Many of the bat house plans use one half sheet of plywood to build.  Consider building two boxes and painting one box gray and another black.  Mount them back to back on a pole so the bats can relocate based on the temperature in each bat box.  Bat boxes are best put up in early spring, when the bats are setting up their colonies.  This gives momma bats a place to safely raise their pups.  However, you can set a bat box out at any time of the year.  You may just have to wait longer for tenants that way.  Also, bat attractants and lures have been shown by research not to work.  If you build the proper bat box and mount it properly, you have at least a fifty percent chance of attracting bats in the first year. You must have permission to place a bat house on a utility pole.  Do not place the house on a tree because snakes, cats, raccoons, and other predators can climb the tree easily and eat them.

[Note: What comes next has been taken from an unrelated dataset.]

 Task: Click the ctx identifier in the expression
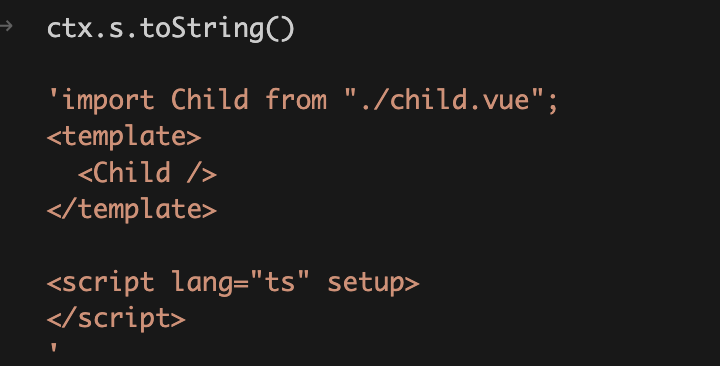[70, 29]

You will need to maintain your bat house for it to continue to be useful.  Every year in early spring, clean any wasp nests or other nests out of the bat box.  Repaint it every three to five years with the same kind of paint you used the first time you painted it.

Where you have bats, you will have guano (bat poop).  You should clean the area under the bat house on a regular basis to prevent a buildup of guano below your bat house.  You can compost the guano to create a nice, organic, fertilizer with lots of nitrogen in it.

People sometimes ask if they can purchase bats for their bat house the way you purchase lay bugs for your garden.  It is illegal to buy or sell bats, so you cannot purchase them to put in your house.  You will have to attract them by giving them the proper shelter, food, and water instead.  If your bat house has been up more than two years without bats, you should relocate your house or build another one with a different design.